> _Exercise aim_
In this exercise, the entries below are to be transcribed exactly, line by line.

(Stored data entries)
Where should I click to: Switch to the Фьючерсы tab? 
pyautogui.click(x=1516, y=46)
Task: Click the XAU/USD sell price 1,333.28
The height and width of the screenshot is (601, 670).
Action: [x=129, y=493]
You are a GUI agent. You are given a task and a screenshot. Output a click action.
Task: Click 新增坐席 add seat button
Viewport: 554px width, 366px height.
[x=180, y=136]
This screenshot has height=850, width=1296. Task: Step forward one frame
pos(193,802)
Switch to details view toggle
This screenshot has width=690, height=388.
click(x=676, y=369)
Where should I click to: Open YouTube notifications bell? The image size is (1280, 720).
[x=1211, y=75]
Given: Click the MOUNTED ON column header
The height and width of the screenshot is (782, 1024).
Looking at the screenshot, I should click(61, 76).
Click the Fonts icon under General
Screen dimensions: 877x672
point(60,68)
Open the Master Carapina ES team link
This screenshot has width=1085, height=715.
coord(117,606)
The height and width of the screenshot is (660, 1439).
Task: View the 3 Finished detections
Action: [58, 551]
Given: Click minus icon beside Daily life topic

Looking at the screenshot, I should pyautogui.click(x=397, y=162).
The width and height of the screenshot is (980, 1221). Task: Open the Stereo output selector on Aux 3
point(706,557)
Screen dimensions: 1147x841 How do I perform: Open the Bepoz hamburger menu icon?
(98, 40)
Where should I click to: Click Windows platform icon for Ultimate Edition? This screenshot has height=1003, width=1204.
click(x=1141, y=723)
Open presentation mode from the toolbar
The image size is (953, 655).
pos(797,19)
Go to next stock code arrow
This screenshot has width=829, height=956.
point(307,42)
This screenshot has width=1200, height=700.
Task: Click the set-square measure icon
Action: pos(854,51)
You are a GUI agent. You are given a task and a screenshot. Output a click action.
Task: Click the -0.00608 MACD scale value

> _Solution_
Where should I click to: Switch to the Фьючерсы tab? 
pyautogui.click(x=1516, y=46)
Task: Click the XAU/USD sell price 1,333.28
The height and width of the screenshot is (601, 670).
Action: [x=129, y=493]
You are a GUI agent. You are given a task and a screenshot. Output a click action.
Task: Click 新增坐席 add seat button
Viewport: 554px width, 366px height.
[x=180, y=136]
This screenshot has height=850, width=1296. Task: Step forward one frame
pos(193,802)
Switch to details view toggle
This screenshot has width=690, height=388.
click(x=676, y=369)
Where should I click to: Open YouTube notifications bell? The image size is (1280, 720).
[x=1211, y=75]
Given: Click the MOUNTED ON column header
The height and width of the screenshot is (782, 1024).
Looking at the screenshot, I should click(61, 76).
Click the Fonts icon under General
Screen dimensions: 877x672
point(60,68)
Open the Master Carapina ES team link
This screenshot has width=1085, height=715.
coord(117,606)
The height and width of the screenshot is (660, 1439).
Task: View the 3 Finished detections
Action: [58, 551]
Given: Click minus icon beside Daily life topic

Looking at the screenshot, I should pyautogui.click(x=397, y=162).
The width and height of the screenshot is (980, 1221). Task: Open the Stereo output selector on Aux 3
point(706,557)
Screen dimensions: 1147x841 How do I perform: Open the Bepoz hamburger menu icon?
(98, 40)
Where should I click to: Click Windows platform icon for Ultimate Edition? This screenshot has height=1003, width=1204.
click(x=1141, y=723)
Open presentation mode from the toolbar
The image size is (953, 655).
pos(797,19)
Go to next stock code arrow
This screenshot has width=829, height=956.
point(307,42)
This screenshot has width=1200, height=700.
Task: Click the set-square measure icon
Action: pos(854,51)
You are a GUI agent. You are given a task and a screenshot. Output a click action.
Task: Click the -0.00608 MACD scale value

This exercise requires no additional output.